Mein Aussehen und ich - immer und immer wieder

Manchmal gibt es Tage, da schaue ich in den Spiegel und finde mich hübsch. Da sehe ich zwar, dass ich nicht schlank bin und dass ich Pickel habe, aber es ist okay für mich. Sehe meine schmalen Schultern und die Kurven an meiner Taille und mag meine Figur.

Und dann gibt es Tage, da schaue ich mich an und finde mich hässlich. Zu fett. Mag meine Nase nicht und dass meine Oberlippe weiter heraussteht als die Unterlippe. Möchte mir die Pickel aus dem Gesicht kratzen. Meine großen Brüste, den Bauch und die Oberschenkel verfluche ich. An solchen Tage ist es egal, was ich anziehe – ich fühle mich in nichts wohl. Fühle mich wie ein großer fetter Trampel. An diesen Tagen fasse ich regelmäßig den Entschluss abzunehmen. Auf Süßigkeiten zu verzichten. Ich bin wütend auf mich, meinen Körper. Frage mich, warum mein Mann mich geheiratet hat – wo er doch regelmäßig von viel hübscheren Frauen umgeben ist. Und diese Tage überwiegen die guten. Bei weitem. Seit Jahrzehnten.

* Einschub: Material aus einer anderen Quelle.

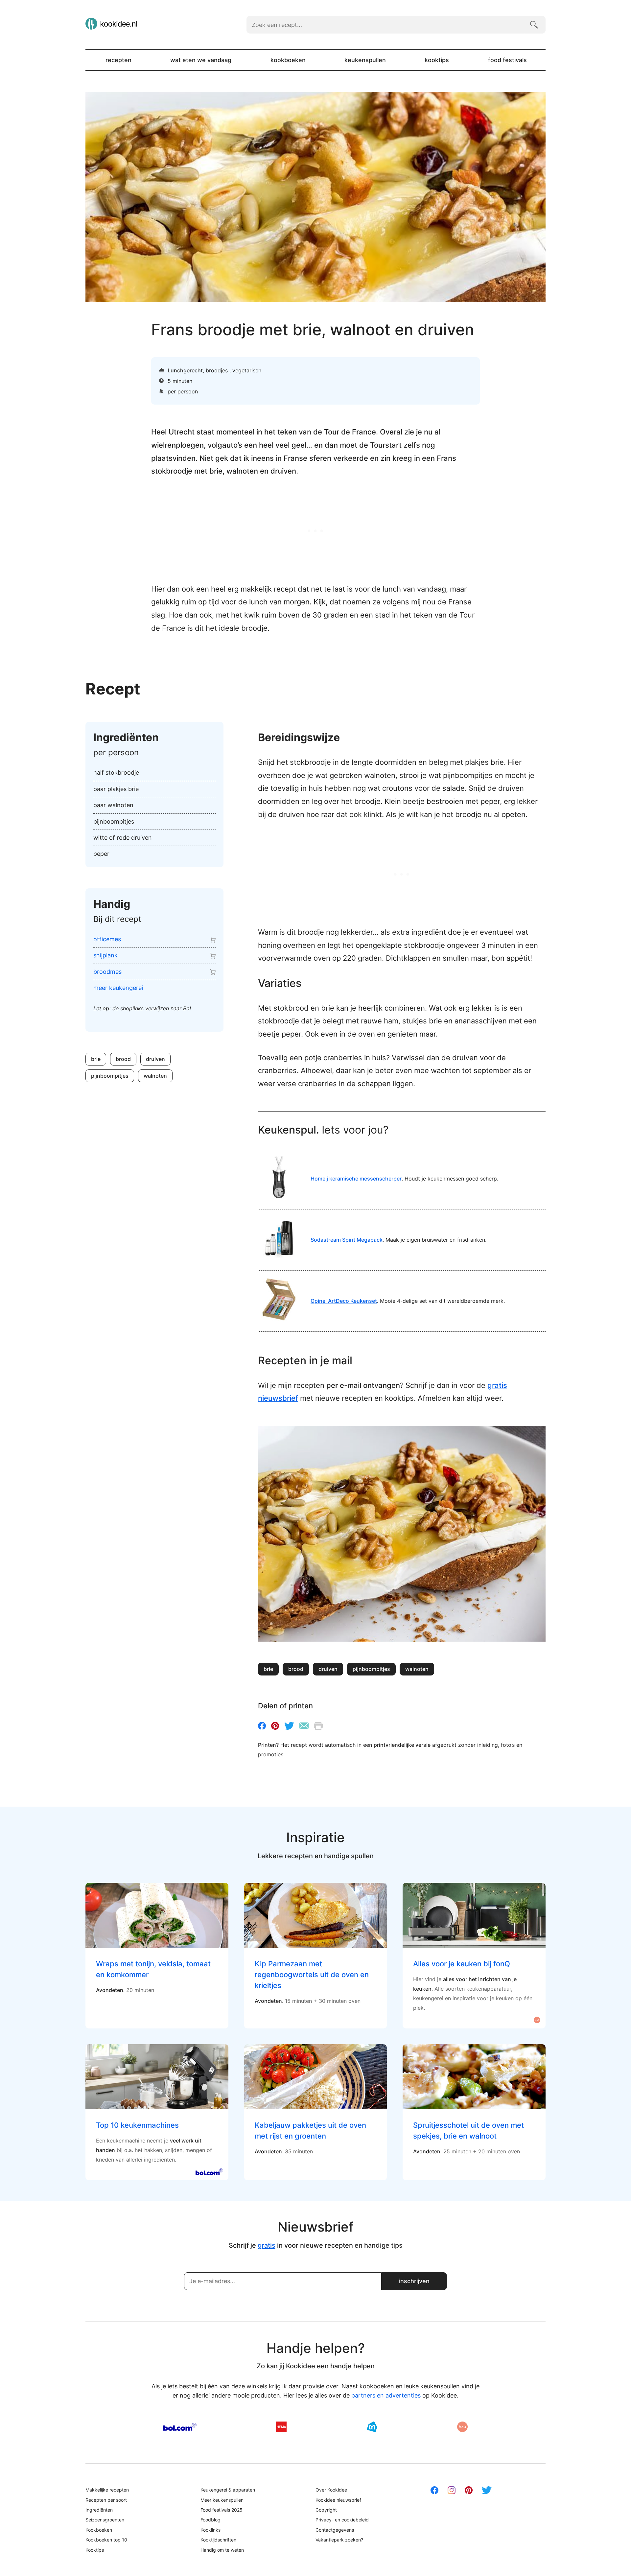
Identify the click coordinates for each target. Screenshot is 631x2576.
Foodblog (210, 2519)
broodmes (107, 971)
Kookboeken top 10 (106, 2539)
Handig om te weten (222, 2550)
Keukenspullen (365, 60)
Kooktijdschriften (218, 2539)
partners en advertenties (386, 2395)
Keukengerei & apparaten (227, 2490)
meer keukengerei (118, 987)
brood (123, 1059)
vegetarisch (246, 370)
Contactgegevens (335, 2530)
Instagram (452, 2490)
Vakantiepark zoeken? (339, 2539)
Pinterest (275, 1726)
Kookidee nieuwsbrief (338, 2500)
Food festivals (507, 60)
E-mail (304, 1726)
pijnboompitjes (110, 1075)
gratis (266, 2245)
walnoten (155, 1075)
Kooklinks (210, 2530)
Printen (318, 1726)
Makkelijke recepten (107, 2490)
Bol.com (180, 2427)
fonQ (462, 2427)
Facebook (262, 1726)
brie (96, 1059)
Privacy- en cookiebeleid (342, 2519)
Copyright (326, 2510)
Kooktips (437, 60)
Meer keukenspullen (222, 2500)
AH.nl (372, 2427)
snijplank (105, 955)
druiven (155, 1059)
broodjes (217, 370)
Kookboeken (288, 60)
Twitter (289, 1726)
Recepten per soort (106, 2500)
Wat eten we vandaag (200, 60)
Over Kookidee (331, 2490)
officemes (107, 939)
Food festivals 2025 (221, 2510)
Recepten (118, 60)
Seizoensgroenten (104, 2519)
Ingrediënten (99, 2510)
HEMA (281, 2427)
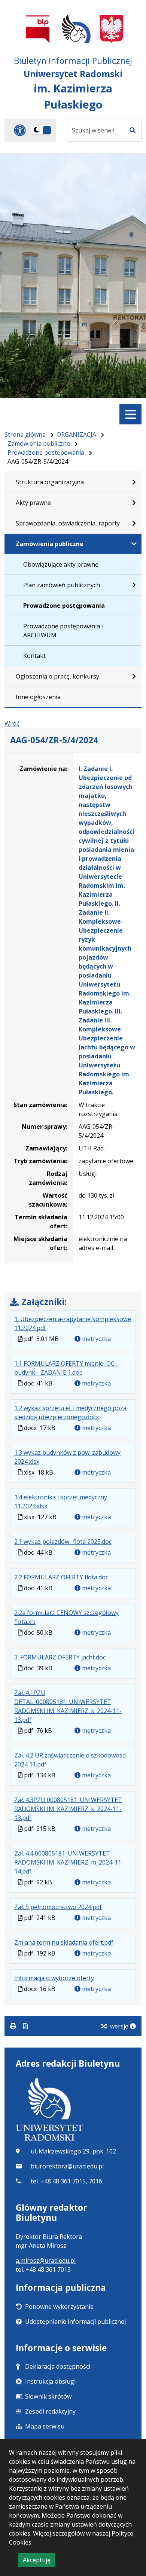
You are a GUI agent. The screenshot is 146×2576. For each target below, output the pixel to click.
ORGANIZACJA (76, 434)
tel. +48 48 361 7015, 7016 (66, 2181)
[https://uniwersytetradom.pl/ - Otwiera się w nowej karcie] (76, 29)
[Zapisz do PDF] (25, 2026)
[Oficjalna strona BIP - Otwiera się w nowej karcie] (38, 29)
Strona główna (25, 434)
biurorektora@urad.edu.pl (68, 2166)
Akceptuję (39, 2561)
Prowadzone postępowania (45, 452)
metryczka (95, 1339)
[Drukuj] (14, 2026)
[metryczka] (133, 2026)
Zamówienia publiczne (38, 443)
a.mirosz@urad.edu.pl (46, 2260)
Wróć (11, 723)
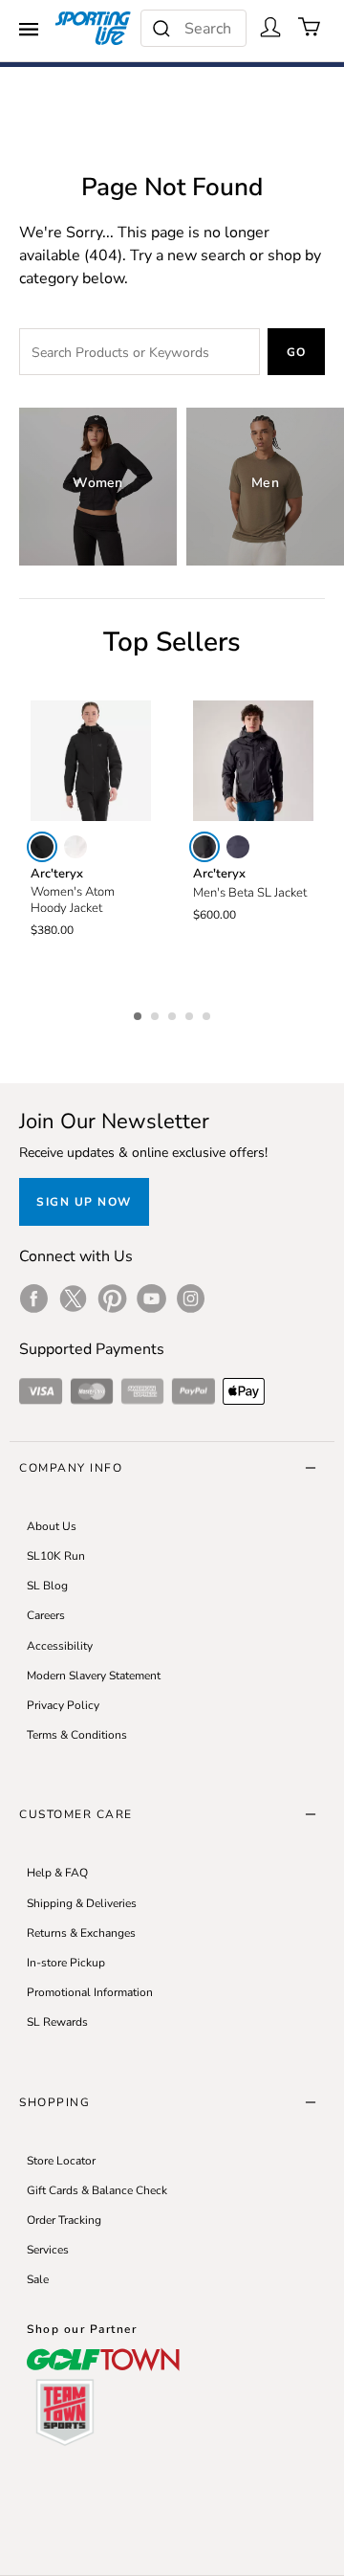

Aussehen ist nicht alles. Ich weiß das. Und ich will mich auch nicht über mein Aussehen definieren – ich weiß, dass ich so viel mehr bin. Es nervt mich, dass ich immer wieder an diesen Punkt komme, an dem mich mein Aussehen so sehr beschäftigt. Ich weiß, dass ich mich nicht automatisch wohler fühlen würde, wäre ich schlanker. Aber es nagt zwischendurch so sehr an mir. Es zermürbt mich – auch, dass mir die Konsequenz fehlt, wirklich etwas an meinem Gewicht ändern zu können. Der Mechanismus Essen = Trost greift dafür einfach noch viel zu oft.  

Im Sommer ist es immer besonders stark – dieses Gefühl, hässlich zu sein. Wenn meine starken Waden unter den Röcken und Kleidern hervorschauen. Die T-Shirts über den Brüsten spannen oder so locker sitzen, dass ich noch massiver wirke. Meine Haare sich vom Schwitzen kräuseln. Wenn da keine Jacken sind, in denen ich mich verstecken kann. Und doch kaufe ich inzwischen Kleidung, in denen man meine Figur sieht. Schmale Hosen, knielange Kleider, figurbetonte Shirts. Ein Versuch, Frieden mit mir zu machen. 

Und wer jetzt fragt, warum ich auf Instagram immer wieder Bilder von mir veröffentliche – es geht mir dabei nicht um Komplimente, nicht um „du siehst doch toll aus“. Es geht mir darum, dass ich es irgendwann schaffen will, Frieden mit meinem Aussehen zu machen. Jahrelang gab es kaum Fotos von mir. Weil ich sie mir nicht anschauen konnte. Es tat mir zu weh, mich zu sehen wie ich eben nunmal bin. Aber das hat mein Selbstbild nur noch weiter verschlimmert. Vielleicht schaffe ich mit diesen Bildern zumindest einen kleinen weiteren Schritt in die richtige Richtung.

Ich will mich doch einfach nur wohl fühlen in meiner Haut. So wie ich bin. In den Spiegel schauen und das mögen, was ich sehe. Trotz Pickeln, störrischer Haare, Körbchengröße E und den gut 20 Kilo zu viel. Will mich so annehmen können wie ich bin.